Tuesday, April 28, 2015

An Idea Whose Time Has Ceased To Make Any Sense At All

John Kinsella: Is this heaven?
Ray Kinsella: It's Iowa.
John Kinsella: Iowa? I could have sworn this was heaven.
[starts to walk away]
Ray Kinsella: Is there a heaven?
John Kinsella: Oh yeah. It's the place where dreams come true.
Ray Kinsella: Maybe this is heaven.
-"Field of Dreams"

If Ray Kinsella actually lived in Iowa, as opposed to having been deposited there by a screenwriter and a movie script, then he would have been better served leaving his corn crop in place as opposed to erecting a place where dreams were permitted to come true. 

 At least in Ray Kinsella's fictionalized Iowa, the biggest asshole was his brother-in-law Mark.  In the non-fiction version of Iowa, the biggest asshole appears to be Congressman Steve King.  King's latest brainstorm (giving that term its broadest possible interpretation) is to no longer permit Federal courts to rule on the legality of same-sex marriage.  According to Rep. King, "Federal courts have perverted the Constitution to make law and create constitutional rights to things such as privacy, birth control and abortion.  These unenumerated, so-called constitutionally protected rights were not envisioned by our Founding Fathers."  Our Federal courts are Article III courts.  Their power is derived from Article III of the Constitution of the United States, which limits federal judicial power to the adjudication of actual cases or controversies.    

Nothing I enjoy more than a twenty-first century phucktard proclaiming what "constitutionally protected rights" were envisioned and/or were not envisioned by our Founding Fathers.  You know what certainly was not envisioned by our Founding Fathers?  Iowa.  Iowa was not only NOT one of the Original Thirteen States (a/k/a "The Places from Which the Founding Fathers Came") it was not among the first twenty-five states to join the Union.  Shit, Iowa did not become a state until 1846 - after Texas and twenty-seven others.  At the risk of giving Congressman King and his supporters a free lesson in "'Murican" history, Iowa was admitted into the Union at a time when states were admitted in such a way as to maintain the balance between "slave" states and "free" states.  Iowa's state flag should contain a picture of Mexican General Santa Ana.  But for that asshole's incursion in Texas and the latter's successful fight to liberate itself, Texas never would have become, first, a Republic and then, almost immediately thereafter, a State in 1845.  If the Republic of Texas had not become the State of Texas in 1845, then the Iowa Territory would not have become the State of Iowa in 1846.   The "slave" states simply would not have permitted it to happen.  

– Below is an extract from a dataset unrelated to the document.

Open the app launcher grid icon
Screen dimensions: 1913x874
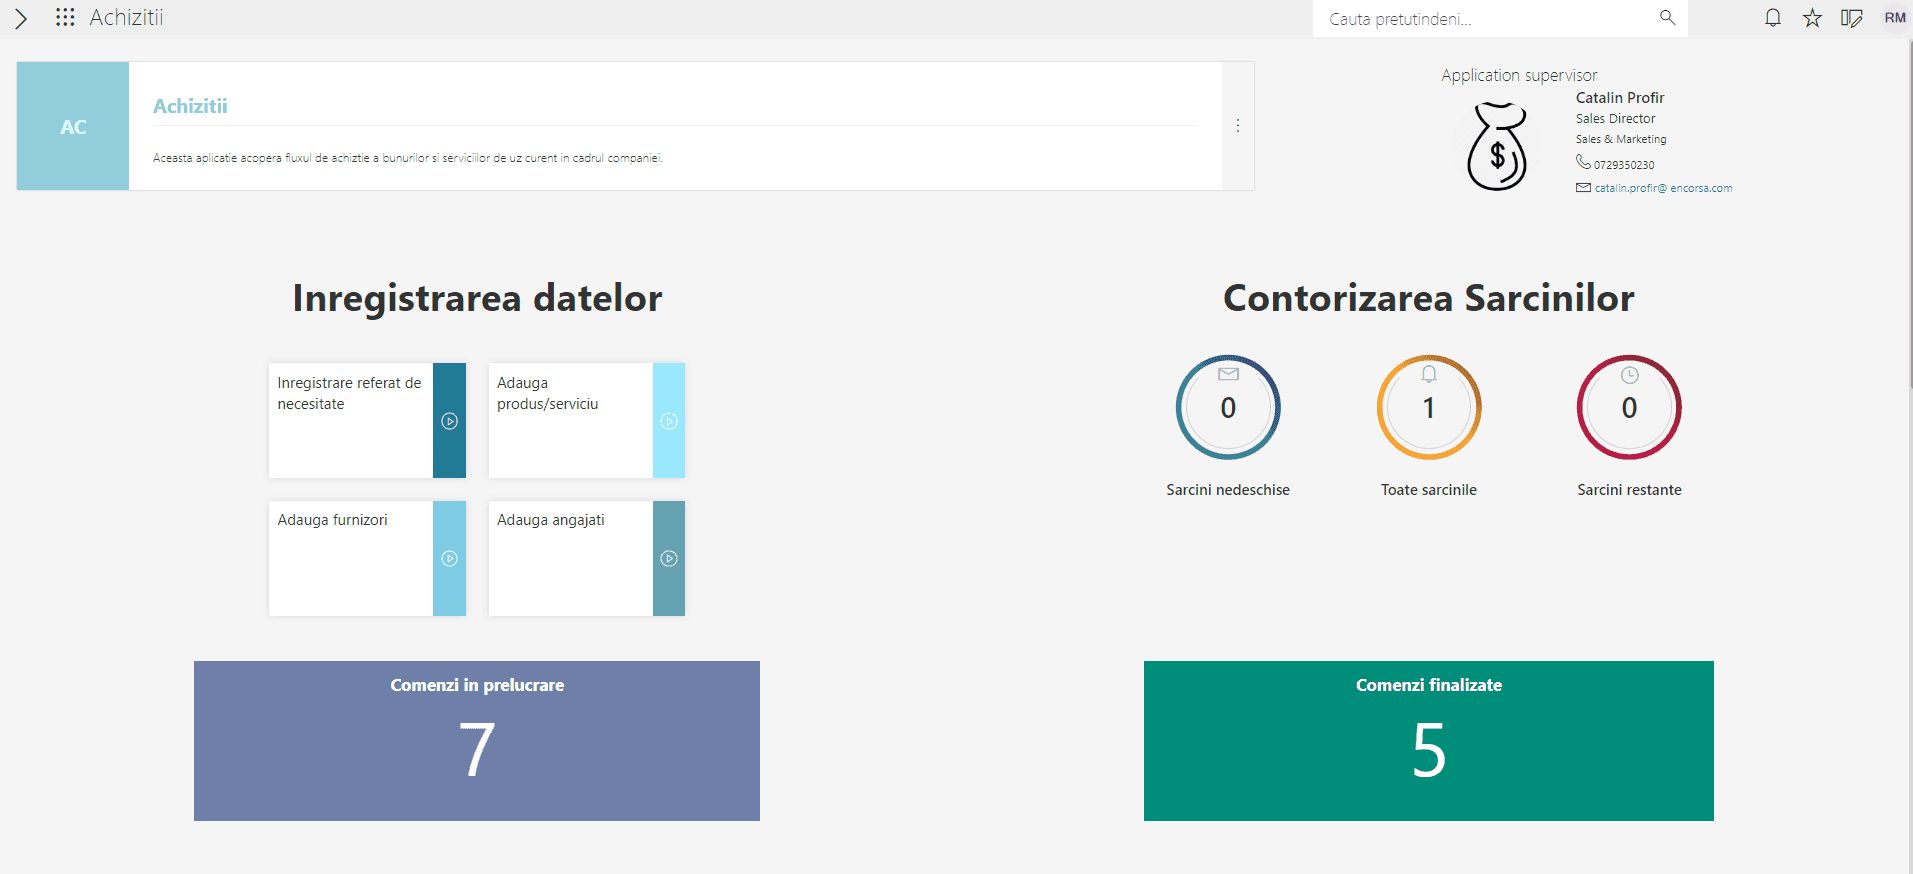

Iowa's state motto is, "Our liberties we prize and our rights we will maintain."   Apparently, Congressman King believes that the state motto is for suckers - or at the very least for people who are amenable to allowing him to determine what liberties are to be prized and what rights are to be maintained.  

Normally, I would not give a rat's ass about Iowa but for the fact that it is preparing to take its hyper-inflated place on center stage as the roll out towards the 2016 Presidential campaign gets underway.  Other than the fact that the Iowa caucuses have been afforded, historically, a place of significance in American electoral politics, why has what Iowa thinks been elevated to such a dizzying height?  It is the state that has - in at least one Congressional district - re-elected an idiot repeatedly and has done so by overwhelming margins.   

Give me one good reason why what the people of Iowa think is so goddamn important to we the people of these United States?  I have already given you my one good reason why it should not be.  

Oh, and being the home of Radar O'Reilly does not count.  He, too, was a fictional character as are, I fear (at least if Congressman King is any guide) too many of the best Iowans.  Then again, no one - including Yours truly - should ever paint with brush strokes so broad.  Congressman King has not - as far as I know - ever won a statewide election in Iowa (such as for Governor).  His in-state sphere of influence therefore may be limited to the boundary lines of his Congressional district, much as here in New Jersey  we have worked hard to similarly limit that of Scott Garrett.